# Normality

The normality assumption is one of the most misunderstood in all of statistics.  In multiple regression, the assumption requiring a normal distribution applies only to the disturbance term, not to the independent variables as is often believed.  Perhaps the confusion about this assumption derives from difficulty understanding what this disturbance term refers to – simply put, it is the random error in the relationship between the independent variables and the dependent variable in a regression model.  Each case in the sample actually has a different random variable which encompasses all the “noise” that accounts for differences in the observed and predicted values produced by a regression equation, and it is the distribution of this disturbance term or noise for all cases in the sample that should be normally distributed.

There are few consequences associated with a violation of the normality assumption, as it does not contribute to bias or inefficiency in regression models.  It is only important for the calculation of p values for significance testing, but this is only a consideration when the sample size is very small.  When the sample size is sufficiently large (>200), the normality assumption is not needed at all as the Central Limit Theorem ensures that the distribution of disturbance term will approximate normality.

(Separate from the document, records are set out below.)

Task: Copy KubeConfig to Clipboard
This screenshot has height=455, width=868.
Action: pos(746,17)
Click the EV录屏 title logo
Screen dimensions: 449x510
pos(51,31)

When dealing with very small samples, it is important to check for a possible violation of the normality assumption.  This can be accomplished through an inspection of the residuals from the regression model (some programs will perform this automatically while others require that you save the residuals as a new variable and examine them using summary statistics and histograms).  There are several statistics available to examine the normality of variables. including skewness and kurtosis, as well as numerous graphical depictions, such as the normal probability plot.  Unfortunately the statistics to assess it are unstable in small samples, so their results should be interpreted with caution.  When the distribution of the disturbance term is found to deviate from normality, the best solution is to use a more conservative p value (.01 rather than .05) for conducting significance tests and constructing confidence intervals.